Я чувствовала, как это поднимается к горлу — горячее, готовое, страшное. Одно предложение. «Тот человек, на которого ты увёл ответственность, был мой отец. Его звали Николай Сергеевич Гущин. Он повесился через год, потому что не вынес того, что ты называешь одной неточностью».
Я бы увидела, как меняется его лицо. Я бы увидела, как до него доходит. Я десять лет хотела увидеть именно это лицо.
Я молчала.
Молчала, потому что — и вот тут мне стало по-настоящему страшно — я уже не была уверена, что хочу это увидеть. Что-то во мне за эти недели сломалось не в ту сторону. Я больше не хотела ломать его. Я хотела… я даже не знаю, что я хотела. Чтобы пятнадцатого года не было. Чтобы мы оба были просто двое одиноких людей в две лампы, без счёта, без папы, без письма, которое уходит само.
Но пятнадцатый год был. И стереть его нельзя — ни ему, ни мне.
И я поняла главное, ради чего, наверное, этот вечер и случился.

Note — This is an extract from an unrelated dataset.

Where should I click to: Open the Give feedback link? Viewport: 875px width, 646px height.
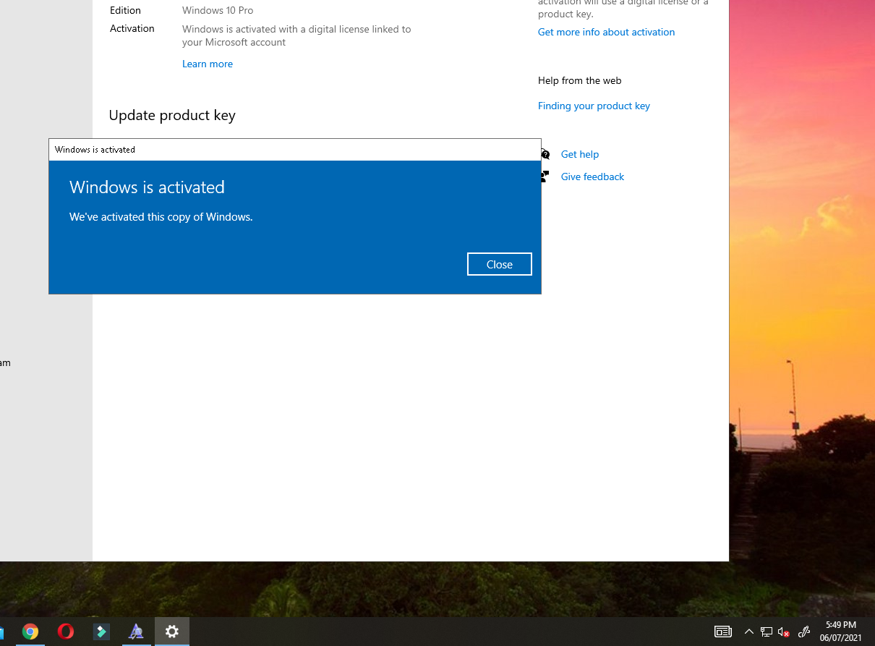592,177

Я не могу его ненавидеть. Его невозможно ненавидеть чисто, потому что он не злодей — он слепой. Он не убивал моего отца с наслаждением. Он его даже не заметил. А слепого ненавидеть нельзя, можно только горевать, что он слеп.
И я не могу его простить. Потому что простить можно того, кто понял, что сделал. А он не понял. Он сидит передо мной, открытый, искренний, доверившийся, — и не знает, что только что во второй раз убил человека, которого я люблю больше всех на свете.
Между «не могу ненавидеть» и «не могу простить» нет места, где можно стоять.
А я стою.
За окном начали бить куранты.
Город под нами вспыхнул — салюты, со всех сторон, беззвучные за толстым стеклом, как огни в немом кино. Новый год. Время, когда все подводят итоги и загадывают, чтобы дальше было лучше.
Он поднял бокал. Посмотрел на меня — тепло, без брони, тот живой человек, которого, кроме меня, не видит никто.
— За что выпьем? — спросил он.
Я смотрела на него сквозь беззвучные салюты и думала: за то, чтобы я сегодня не сказала тебе того, что подняла к горлу. За то, чтобы тот день, который я назначила сама, никогда не наступал. За то, чтобы я придумала, как жить между двумя «не могу». За папу, которого здесь нет. За нас, которых не будет.
— За то, чтобы счёт сошёлся, — сказала я.
Это была единственная правда, которую мы могли выпить вдвоём. Он понял её как свою — про троих, про этажи. Я выпила за свою.
Мы чокнулись.
Он не знал, что мы пьём за разные вещи. Он вообще много чего не знал.
Я уехала под утро.
Дома я не стала смывать ничего — на мне нечего было смывать, я приехала к нему собой. Я села на пол у кровати, как сидела в пятнадцать, в шестнадцать, во все эти годы, и впервые за очень долгое время заплакала — тихо, зло, без всякого толку.